Por eso el humanista cristiano creía que, cuando vemos los cerebros encendidos, hay que mirar a la luna. Ella se está riendo, sí: se pone bigote y ríe. Estos días, como en todos, la luna se está riendo una barbaridad. Hasta que algún día construyan un cohete o un obús y la despedacen. Créeme, Luna Isabel, nunca debemos de creer a ciegas en la palabra de un escritor. Como yo.
 
Los cipreses del parqueo del hospital se doblaban no de pena, sino de ganas de saltar al viento y jugar con su violencia sonora. Los cipreses saben resistirse muy bien a las ráfagas de la realidad. Así debería de ser tu nueva vida, desde el inicio de tu biografía: un arco de violín, una avalancha de notas pulsadas por el amor más virgen, en medio de lo más atroz.
 
Los cubanos somos de una raza exquisitamente extinta, es cierto. Pero nuestra resistencia aún no termina, pequeña Luna Isabel, que ya creces a velocidad supersónica.
 
Una promesa para ti: la antorcha llegará con su luz más pura a tus manos de mejor mujer. Eres muy bienvenida, Luna Isabel. Desde antes del inicio del mundo, con toda nuestra humanidad te esperábamos.
 
No creas que te demoraste demasiado. Viniste tan rápido como pudimos traerte. Gracias por estar aquí. En casa.

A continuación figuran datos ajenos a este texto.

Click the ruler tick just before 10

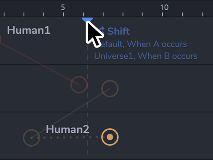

Orlando Luis Pardo Lazo nació en La Habana en 1971. Sus libros más recientes son Espantado de todo me refugio en Trump (Hypermedia, Miami, 2019). Uber Cuba (Hypermedia, Miami, 2021) y Diario de Saint Orlando Louis. 59 poemas de desamor y una canción esperanzada (Editorial Casa Vacía, Richmond, 2022), al cual pertenece este texto.